Триумф и трагедия Эразма Роттердамского; Совесть против насилия: Кастеллио против Кальвина; Америго: Повесть об одной исторической ошибке; Магеллан: Человек и его деяние; Монтень (Цвейг) - страница 127

Запрещено, запрещено, запрещено — ужасный ритм. И, ошеломленный, спрашиваешь себя: что же после стольких запретов все-таки разрешено женевским горожанам? Немногое. Разрешено жить и умирать, работать и слушаться, ходить в церковь. Впрочем, последнее не только разрешено, а предписано законом, и неисполнение этого предписания жестоко карается. Горе бюргеру, который пропустит проповеди своего приходского священника — две в воскресенье, три на неделе — и назидательный час для детей! Ни разу за весь Божий день не облегчается ярмо принуждения, неумолим круговорот долга, долга, долга. После дневных трудов ради хлеба насущного — служение Богу: неделя — для работы, воскресенье — для церкви; так и только так можно убить сатану в человеке и, естественно, тем самым любую свободу и радость жизни.

И невольно с удивлением спрашиваешь: как же могло случиться, чтобы республиканский город, на протяжении десятилетий живший гельветической свободой[96], вынес подобную Са-вонаролову диктатуру, как мог южный веселый народ терпеть подобное удушение радостей жизни? Как смог один-единст-венный аскет-интеллектуал лишить радости бытия тысячи? Тайна Кальвина не нова, это старая, вечная тайна всех диктатур: террор.

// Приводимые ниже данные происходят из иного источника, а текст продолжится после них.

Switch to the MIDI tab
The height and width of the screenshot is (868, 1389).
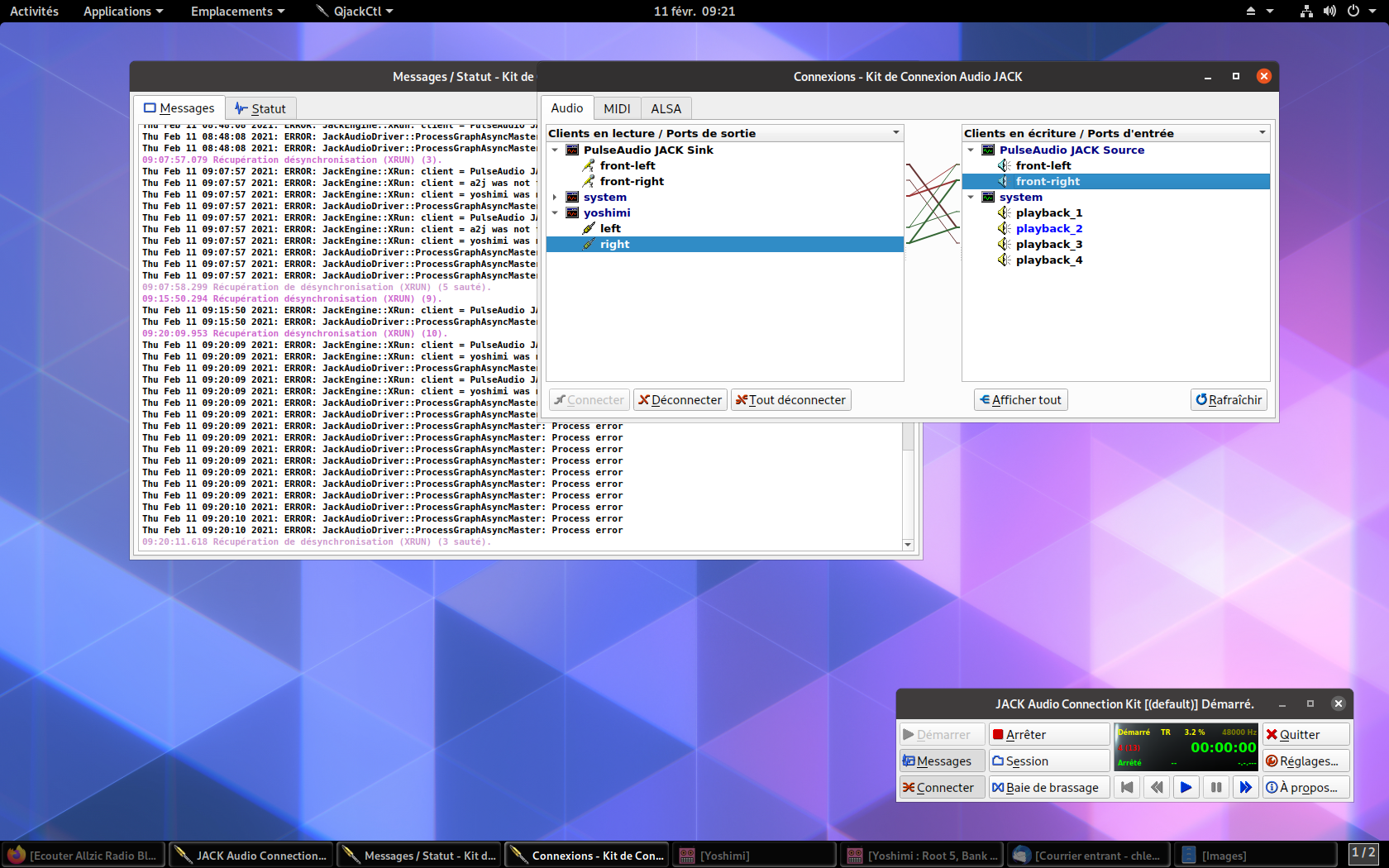[617, 109]

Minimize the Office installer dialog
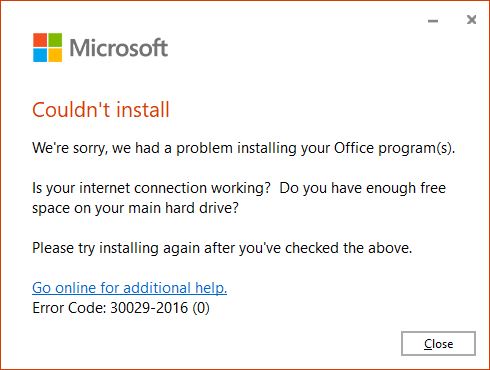pyautogui.click(x=433, y=21)
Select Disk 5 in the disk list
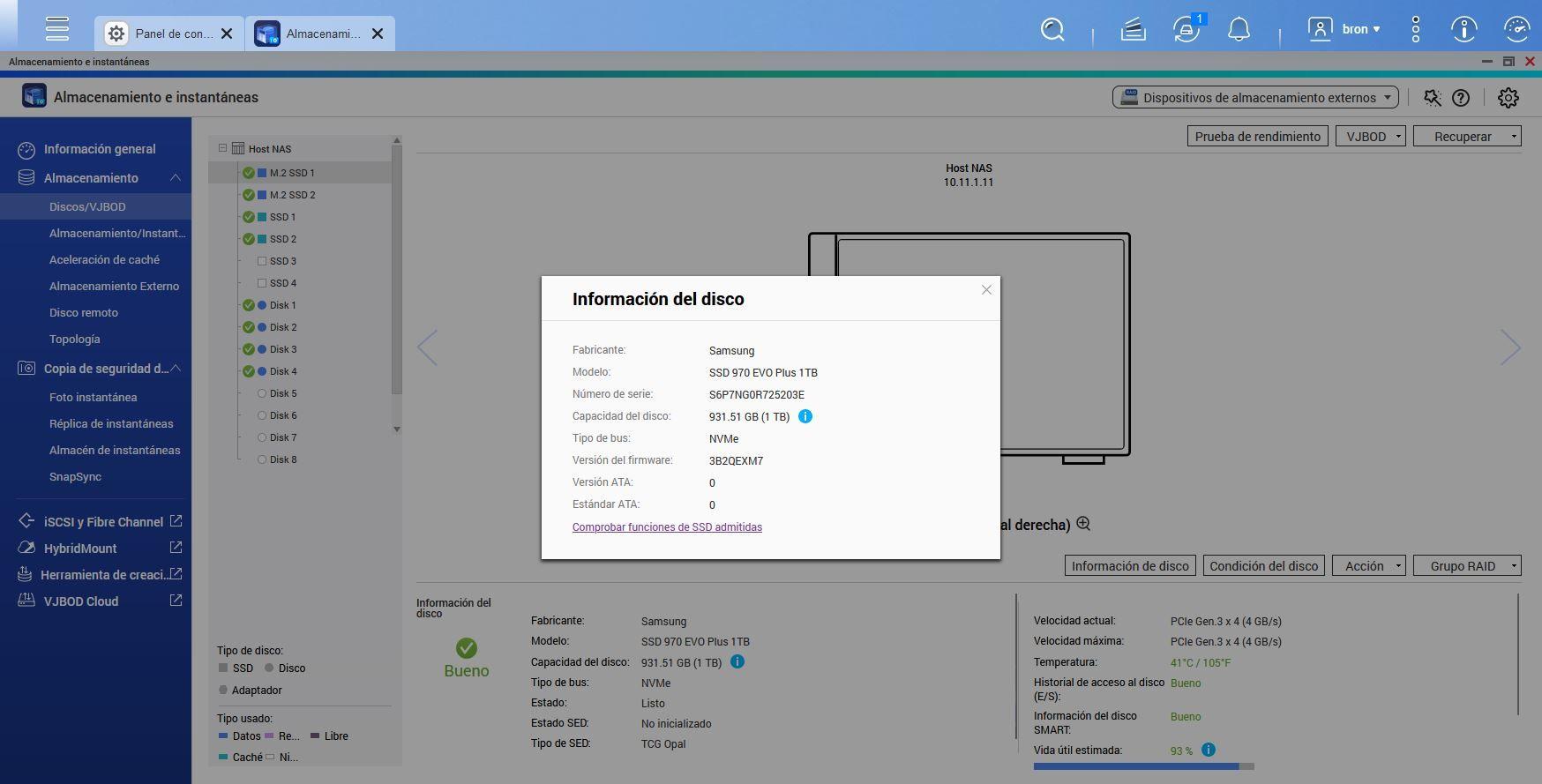Viewport: 1542px width, 784px height. (282, 393)
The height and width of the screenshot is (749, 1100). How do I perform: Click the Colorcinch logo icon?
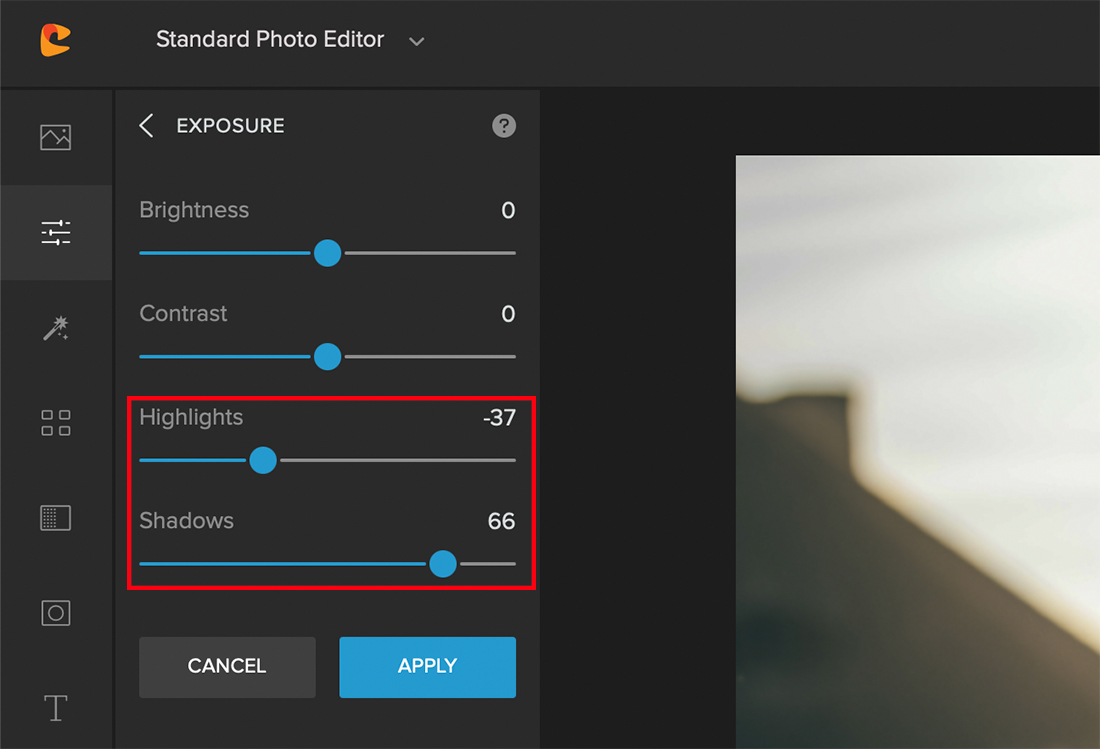tap(55, 39)
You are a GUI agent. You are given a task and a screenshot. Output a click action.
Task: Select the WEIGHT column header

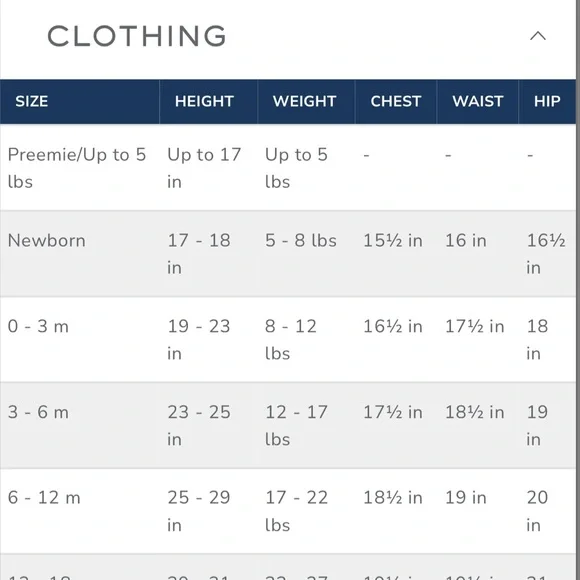304,101
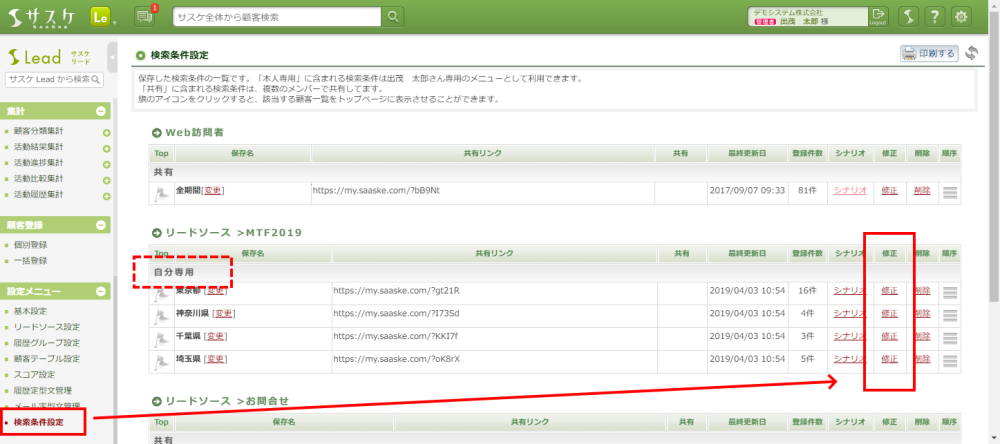Click the サスケ全体から顧客検索 search field
1000x444 pixels.
click(x=277, y=17)

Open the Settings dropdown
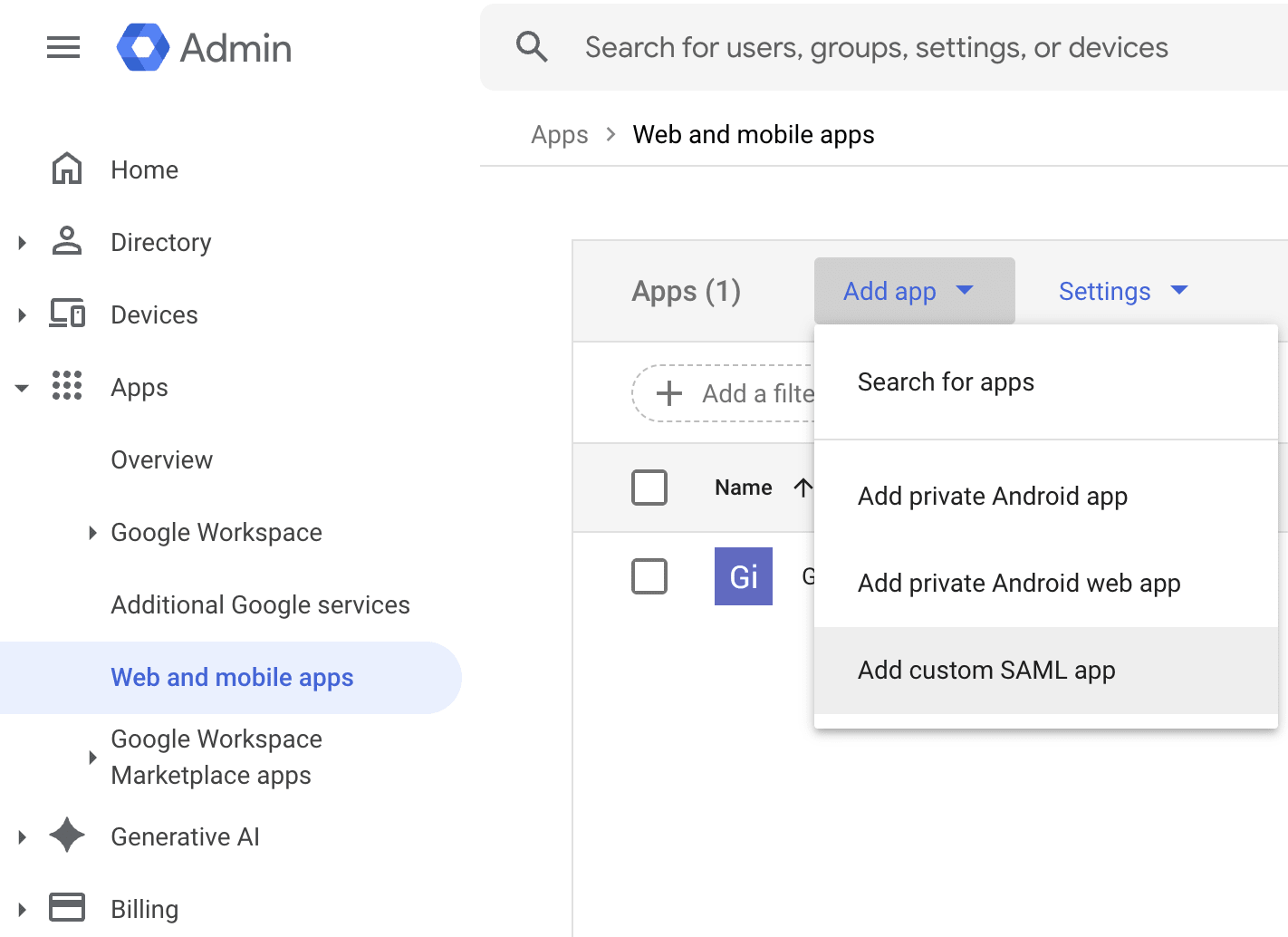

Не следует заблуждаться: насилие, которое ничего не страшится, которое высмеивает как слабость любое проявление гуманности, — ужасная сила. Систематически продумываемый, деспотически проводимый террор парализует волю единиц, ослабляет, подтачивает любую общность. Словно изнуряющая болезнь, он вгрызается в души, и — в этом его сокровенная тайна — всеобщая трусость вскоре становится ему помощником и укрывателем, потому что, если каждый чувствует себя подозреваемым, он начинает подозревать и других, а устрашенные из страха еще с большим рвением стремятся следовать запретам и приказам своих тиранов еще до того, как эти запреты и приказы обнародованы.

Организованный режим ужаса всегда творит чудеса; а Кальвин, если речь идет о его авторитете, никогда не колеблется вновь и вновь свершить это чудо: едва ли кто-либо из духовных деспотов превзошел его в безжалостности, а присущую ему жестокость не оправдать тем, что она — как и все свойства Кальвина — была, по существу, лишь продуктом его идеологии. Сам этот человек духа, человек нервов, интеллектуал, конечно же, испытывал чрезвычайное отвращение к крови и не был способен — как утверждает сам — наблюдать какие бы то ни было зверства, он никогда не мог присутствовать ни на одном истязании или сожжении «еретика» в Женеве. Но в этом-то и заключается страшная вина теоретика: не имея крепких нервов, которые позволили бы ему самому привести в исполнение казнь или хотя бы присутствовать на ней, он, едва почувствовав, что внутренне его защитит его идея, его теория, его система, не задумываясь вынесет сотни смертных приговоров.